Chronic regulation of transepithelial na+ transport by the rate of
apical na+ entry.
Rokaw, Michael D., Erdal Sarac, Eric Lechman, Michael West, Joseph
Angeski, John P. Johnson, and Mark L. Zeidel.
Laboratory of Epithelial Cell Biology, Renal - Electrolyte
Division, University of Pittsburgh Medical Center and Medical
Service, Oakland VA Medical Center, Pittsburgh, PA
APStracts 2:0315C, 1995.
In several settings in vivo, prolonged inhibition of apical Na+ entry
reduces and prolonged stimulation of apical entry enhances the
ability of renal epithelial cells to reabsorb Na+, an important
feature of the load-dependent regulation of renal tubular Na+
transport.
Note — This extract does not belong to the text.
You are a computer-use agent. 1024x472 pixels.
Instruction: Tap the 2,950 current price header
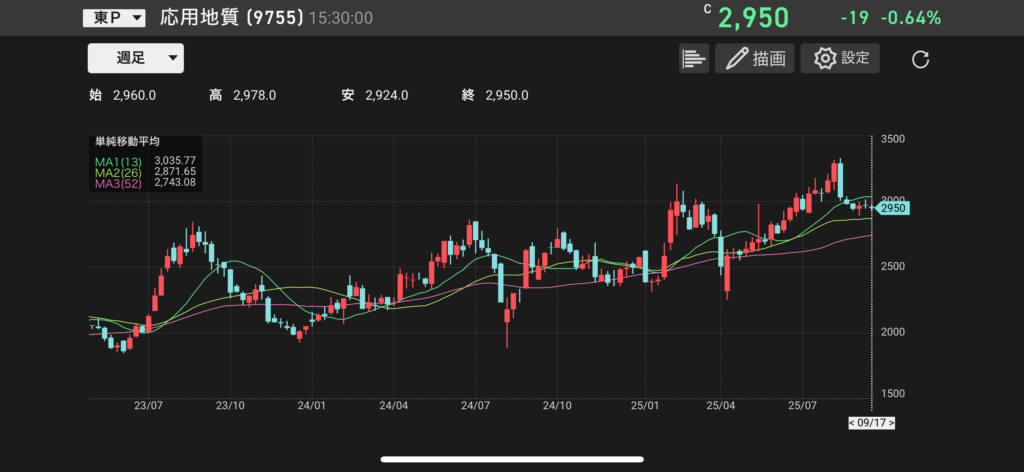coord(753,18)
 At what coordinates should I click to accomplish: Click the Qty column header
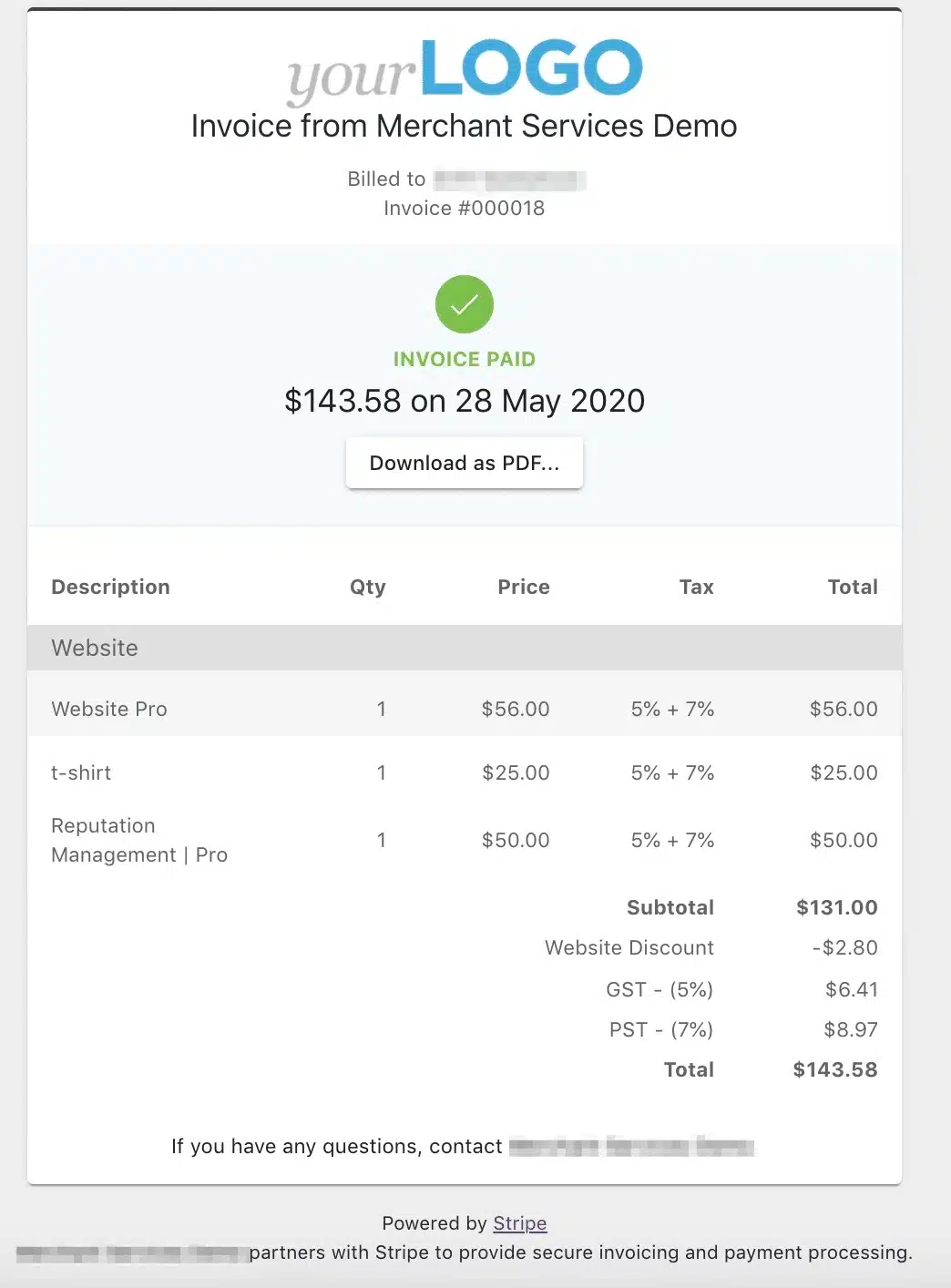tap(368, 588)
To model this load dependency, apical Na+ entry was
inhibited or stimulated for 18h in A6 cells and vectorial transport
measured as short circuit current (ISC) across monolayers on filter
-bottom structures. Basal amiloride-sensitive ISC represents the
activity of apical Na+ channels, while ISC following permeabilization
of the apical membrane to cations with nystatin represents maximal
activity of the basolateral Na/K-ATPase. Chronic inhibition of apical
Na+ entry by 18h apical exposure to amiloride or replacement of
apical Na+ with tetramethylammonium (TMA+) followed by washing and
restoration of normal apical medium revealed a persistent decrease in
ISC which remained despite exposure to nystatin. Both basal and
nystatin-stimulated ISC recovered progressively following restoration
of normal apical medium. By contrast, chronic stimulation of apical
Na+ entry by short circuiting the epithelium increased ISC in the
absence and presence of nystatin, indicating upregulation of both
apical Na+ channels and basolateral Na/K-ATPase. Basolateral
equilibrium 3H-ouabain binding was reduced to 67 +/- 5% in TMA+ vs
control cells, while values in 18h short circuited cells increased by
42 19%. The results demonstrate that load dependency of tubular Na+
transport can be modeled in vitro and indicate that the regulation of
Na/K-ATPase observed in these studies occurs in part by changes in
the density of functional transporter proteins within the basolateral
membrane.
Received 8 June 1995; accepted in final form 10 August 1995.
APS Manuscript Number C321-5.
Article publication pending Am. J. Physiol. (Cell Physiology).
ISSN 1080-4757 Copyright 1995 The American Physiological Society.
Published in APStracts on 23 September 1995.